Canan Hoca’nın açıklamalarını artık biraz üzüntüyle izliyorum. Depresyonu sadece bağırsaklara ve faydalı-zararlı bakterilere bağlamak, sorunu turşu yiyerek çözmek gibi önerleri de tartışmak istemiyorum! Sorun bu tür talkshow türü yorumlardan çok daha ciddi. Sadece bizim toplum değil, dünyadaki tüm toplumların sorunu. Hekimler arasındaki bu tür tartışmaların yeri medya değil, olmamalı. Bir hipoteziniz varsa, bununla ilgili olarak bir araştırma yaparsınız. Oturup araştırmayı kaleme alırsınız, sonra bu çalışmayı hakemli dergilerden birisine gönderirsiniz. O arada da bir bilimsel kongrede sunmak istersiniz. Oradaki sunumda konunun uzmanları sizi dinler, onayladıkları noktalarda onaylar, akıllarına yatmayan noktalarda da sorularını sorar. Ondan sonra o düzeltmelerini yapar. Yayın, hakemli bir dergide çıkar. Bu artık uluslararası standartlarda yapılmış bir araştırmadır ve herkes bunu uygular.

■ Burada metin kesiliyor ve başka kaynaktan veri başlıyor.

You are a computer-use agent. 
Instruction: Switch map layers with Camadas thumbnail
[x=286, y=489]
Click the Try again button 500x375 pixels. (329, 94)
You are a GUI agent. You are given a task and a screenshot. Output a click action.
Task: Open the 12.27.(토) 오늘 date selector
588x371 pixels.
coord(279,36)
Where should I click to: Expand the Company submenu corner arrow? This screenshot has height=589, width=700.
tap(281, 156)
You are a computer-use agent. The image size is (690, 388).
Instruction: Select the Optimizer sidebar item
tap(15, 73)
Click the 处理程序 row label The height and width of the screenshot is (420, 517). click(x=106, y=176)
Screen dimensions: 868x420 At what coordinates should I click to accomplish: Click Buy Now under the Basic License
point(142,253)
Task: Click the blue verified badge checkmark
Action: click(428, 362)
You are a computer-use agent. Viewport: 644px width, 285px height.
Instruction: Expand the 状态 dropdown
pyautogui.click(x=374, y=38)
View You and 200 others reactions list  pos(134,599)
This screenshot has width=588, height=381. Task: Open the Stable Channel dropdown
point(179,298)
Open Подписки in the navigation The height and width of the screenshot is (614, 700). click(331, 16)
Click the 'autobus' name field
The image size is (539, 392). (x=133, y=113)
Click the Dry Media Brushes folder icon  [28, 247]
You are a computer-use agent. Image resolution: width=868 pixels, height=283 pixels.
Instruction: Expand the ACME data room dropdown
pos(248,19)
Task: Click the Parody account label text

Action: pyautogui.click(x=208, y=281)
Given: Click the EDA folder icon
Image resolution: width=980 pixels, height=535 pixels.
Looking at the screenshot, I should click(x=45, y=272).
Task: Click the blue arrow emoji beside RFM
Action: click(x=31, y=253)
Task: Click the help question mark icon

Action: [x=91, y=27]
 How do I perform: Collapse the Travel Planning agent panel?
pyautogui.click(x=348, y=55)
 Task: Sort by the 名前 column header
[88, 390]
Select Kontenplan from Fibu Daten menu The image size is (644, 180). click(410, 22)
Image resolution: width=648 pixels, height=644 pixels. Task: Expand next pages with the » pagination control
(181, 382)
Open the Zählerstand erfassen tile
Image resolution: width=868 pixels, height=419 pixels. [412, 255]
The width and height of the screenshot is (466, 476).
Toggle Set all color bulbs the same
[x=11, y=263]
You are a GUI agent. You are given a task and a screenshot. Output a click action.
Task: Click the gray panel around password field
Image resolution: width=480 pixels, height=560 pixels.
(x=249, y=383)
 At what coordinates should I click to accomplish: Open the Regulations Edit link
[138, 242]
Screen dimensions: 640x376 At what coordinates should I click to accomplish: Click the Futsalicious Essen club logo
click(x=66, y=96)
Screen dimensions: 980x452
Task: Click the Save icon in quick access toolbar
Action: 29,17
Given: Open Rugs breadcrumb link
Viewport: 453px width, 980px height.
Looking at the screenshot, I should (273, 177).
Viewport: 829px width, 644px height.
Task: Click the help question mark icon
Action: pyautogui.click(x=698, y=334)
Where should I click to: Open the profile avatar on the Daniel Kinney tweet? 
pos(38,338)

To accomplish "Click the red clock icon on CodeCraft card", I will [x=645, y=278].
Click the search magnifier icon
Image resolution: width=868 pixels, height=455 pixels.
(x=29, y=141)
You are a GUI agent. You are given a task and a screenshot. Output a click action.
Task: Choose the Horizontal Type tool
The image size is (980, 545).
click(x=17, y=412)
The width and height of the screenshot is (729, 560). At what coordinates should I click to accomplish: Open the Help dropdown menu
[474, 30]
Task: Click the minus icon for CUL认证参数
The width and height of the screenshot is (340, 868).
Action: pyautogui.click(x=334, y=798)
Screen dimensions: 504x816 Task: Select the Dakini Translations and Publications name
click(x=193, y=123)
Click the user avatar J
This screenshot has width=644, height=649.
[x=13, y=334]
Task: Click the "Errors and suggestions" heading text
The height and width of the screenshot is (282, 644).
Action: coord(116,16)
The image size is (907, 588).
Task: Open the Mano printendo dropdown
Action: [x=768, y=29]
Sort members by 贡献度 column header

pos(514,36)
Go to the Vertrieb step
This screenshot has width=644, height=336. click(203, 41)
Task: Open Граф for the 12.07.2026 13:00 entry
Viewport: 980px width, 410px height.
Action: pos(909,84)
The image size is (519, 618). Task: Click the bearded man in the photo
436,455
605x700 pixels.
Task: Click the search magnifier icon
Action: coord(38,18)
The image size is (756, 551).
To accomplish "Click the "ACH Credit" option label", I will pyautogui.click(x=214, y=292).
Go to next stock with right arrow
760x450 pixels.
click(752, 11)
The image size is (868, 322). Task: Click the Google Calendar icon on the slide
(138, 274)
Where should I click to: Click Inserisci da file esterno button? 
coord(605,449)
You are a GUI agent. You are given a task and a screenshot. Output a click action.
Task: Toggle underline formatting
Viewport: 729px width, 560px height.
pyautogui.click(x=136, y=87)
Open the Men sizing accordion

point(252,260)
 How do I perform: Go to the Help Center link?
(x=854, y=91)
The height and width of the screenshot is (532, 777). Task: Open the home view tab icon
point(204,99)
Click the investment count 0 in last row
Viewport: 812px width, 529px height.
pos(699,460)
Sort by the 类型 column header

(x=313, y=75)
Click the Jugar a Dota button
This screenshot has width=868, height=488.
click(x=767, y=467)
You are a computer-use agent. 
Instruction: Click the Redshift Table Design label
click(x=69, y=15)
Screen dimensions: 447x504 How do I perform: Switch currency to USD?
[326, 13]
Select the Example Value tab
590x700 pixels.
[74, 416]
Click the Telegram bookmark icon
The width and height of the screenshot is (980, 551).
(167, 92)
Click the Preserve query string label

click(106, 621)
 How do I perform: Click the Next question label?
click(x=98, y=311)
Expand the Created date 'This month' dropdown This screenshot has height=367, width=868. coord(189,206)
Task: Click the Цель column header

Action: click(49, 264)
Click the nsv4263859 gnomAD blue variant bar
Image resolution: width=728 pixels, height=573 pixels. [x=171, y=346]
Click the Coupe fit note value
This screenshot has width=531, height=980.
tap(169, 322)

– Karatay’a temel eleştiriniz, araştırma bulgularını önünüze koymadan konuşması mı?

Evet, somut kanıtlar olmadan konuşmamalı.

– Siz Karatay’ın şeker yükleme testine karşı çıkmasını da eleştiriyorsunuz değil mi?

“Şeker yükleme testini yaptıranların çocukları şeker hastası olur, kalbi delik olur” diyorsanız, bunu kanıtlamanız lazım. Tıpta gelişigüzel konuşma hakkınız yok. İnsan hayatıyla ilişkili olarak karar veren ve daha sonra hesap sorulmayan mesleklerden biri hâkimlik, diğeri de hekimlik. Bir hasta, gelip sizi bir otorite olarak aldığı zaman, ağzınızdan çıkacak her kelimeyi izler. Söylediğiniz bir kelimeye takılır, sabaha kadar uyumaz. Canan Hoca’nın, glikoz tolerans testi yapılmış annelerin çocuklarının verilen glikoza bağlı olarak diyabet olduğuna dair kendi klinik araştırmasını ya da literatüre ilişkin araştırmasını bekliyorum. Baktım ama bulamadım.

– Ama Karatay depresyon ilaçlarının aşırı yaygınlaşmasını eleştirmekte haklı değil mi?

Depresyon ilaç tüketiminin aşırı olduğuna katılıyorum. Bunun temel nedeni, gelişen teknolojinin insanlara getirdiği yeni hayat modeli. İnsanlar artık çok daha uzun saatler çalışıyor, daha uzun süre kapalı ortamlarda kalıyor, daha hareketsiz ve daha stresli. Mesaj-mail trafiği de düşük yoğunluklu stresi tüm güne yaydı. İnsanlar artık sürekli çalışan, sürekli izlenen ve sürekli uyarı ve emirlerle sürekli yönetilen modern köleler haline geldi ve tüm toplumlarda depresyon patladı. İlaç kullanımı da arttı. Ancak bu durum tek başına bu kadar aşırı ilaç kullanımını izah etmez. Sorunu psikoterapik rehabilitasyonlarla çözümlenebilecek birçok insan hemen ilaca yönlendiriliyor. Aşırı miktarda gereksiz, indikasyonsuz ilaç tüketimi var. Bu ilaçlar duyguları etkileyen ilaçlar, stres ve üzüntüleri azaltırken sevinç ve mutlulukları da buduyor. Çalışma koşullarının biraz daha düzeltilmesi, işyerlerinde çalışana psikolojik danışmanlık sağlanması gibi önlemler, sorunların çözümünde çok önemli rol oynayabilir.